* _Problem requirements_:
Copy every line of the listing below word for word, leaving out the pictures.

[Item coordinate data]
[Begin]
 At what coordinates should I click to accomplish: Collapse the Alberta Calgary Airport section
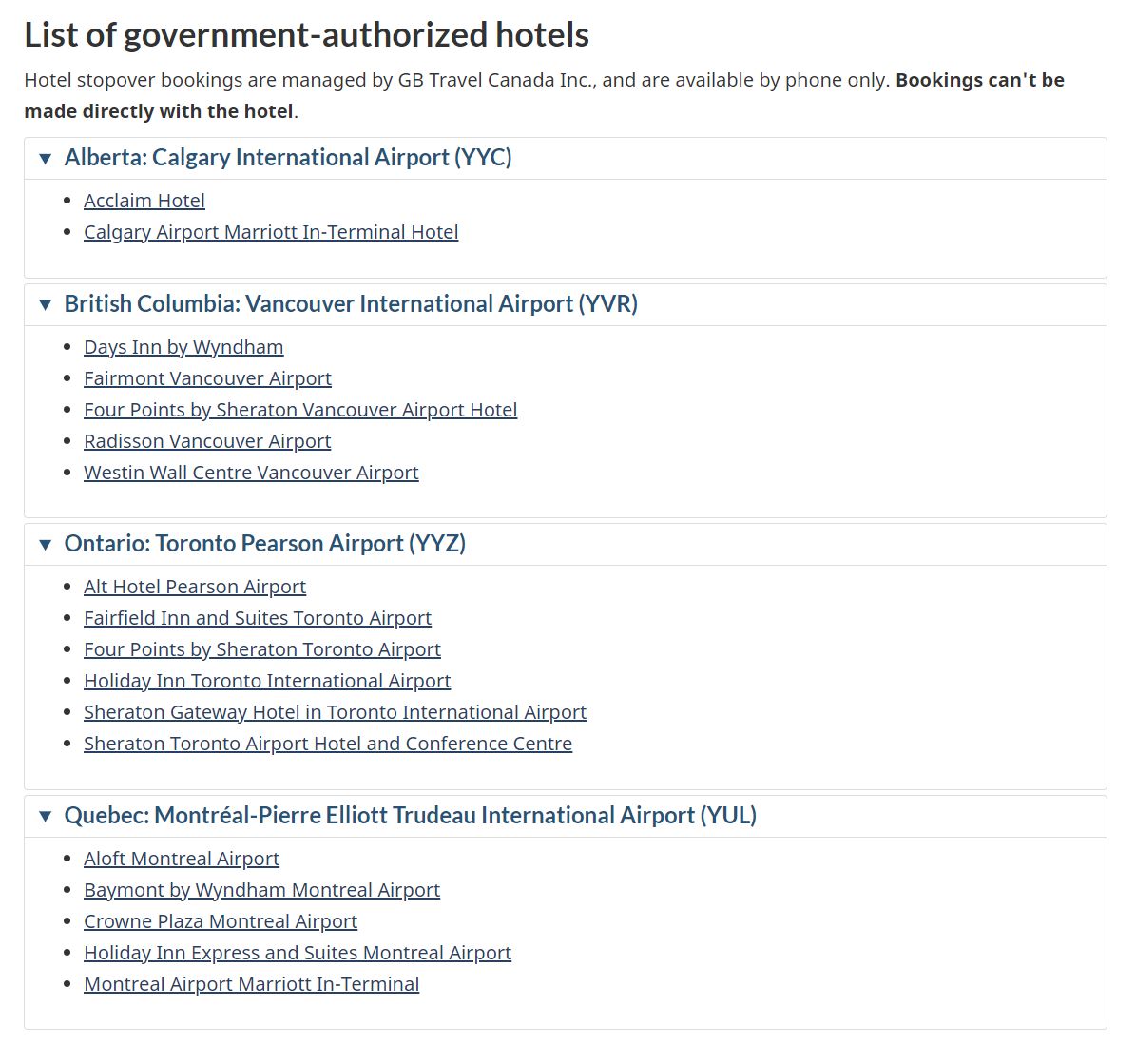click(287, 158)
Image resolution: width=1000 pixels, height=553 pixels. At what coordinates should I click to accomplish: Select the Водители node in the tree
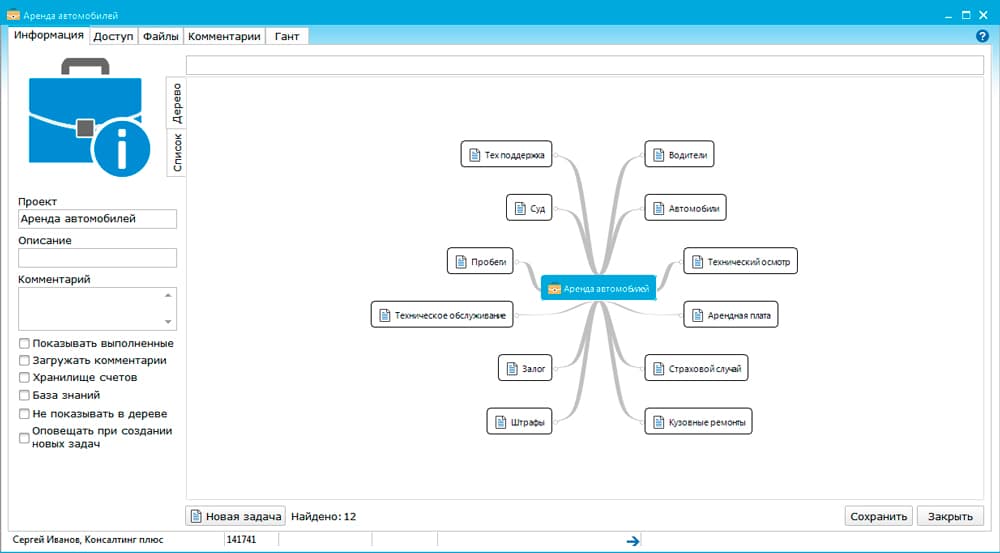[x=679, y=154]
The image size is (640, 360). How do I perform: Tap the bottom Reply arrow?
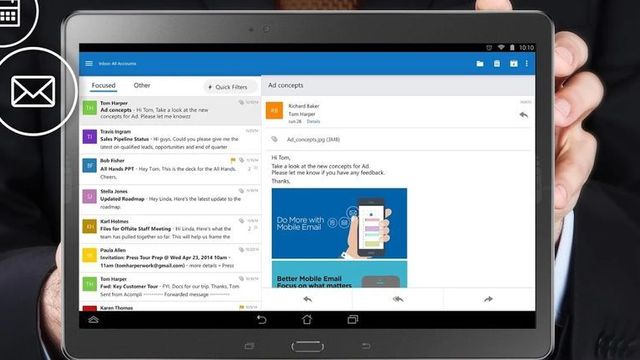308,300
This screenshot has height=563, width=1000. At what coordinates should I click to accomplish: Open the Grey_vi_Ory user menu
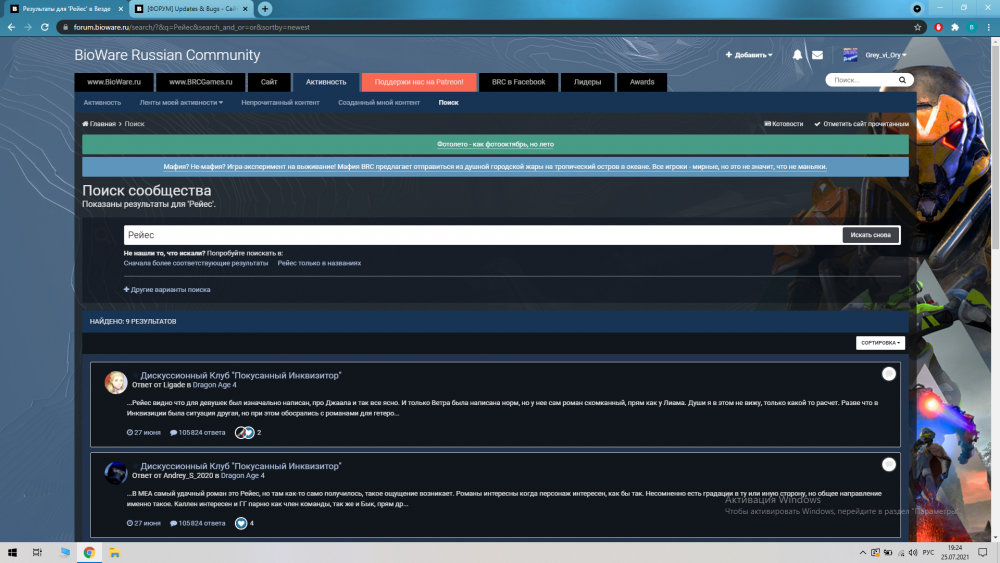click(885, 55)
[End]
* _Response_:
 At what coordinates should I click to accomplish: Collapse the Alberta Calgary Airport section
click(287, 158)
Image resolution: width=1000 pixels, height=553 pixels. At what coordinates should I click to accomplish: Select the Водители node in the tree
[x=679, y=154]
The image size is (640, 360). How do I perform: Tap the bottom Reply arrow?
308,300
This screenshot has height=563, width=1000. At what coordinates should I click to accomplish: Open the Grey_vi_Ory user menu
click(885, 55)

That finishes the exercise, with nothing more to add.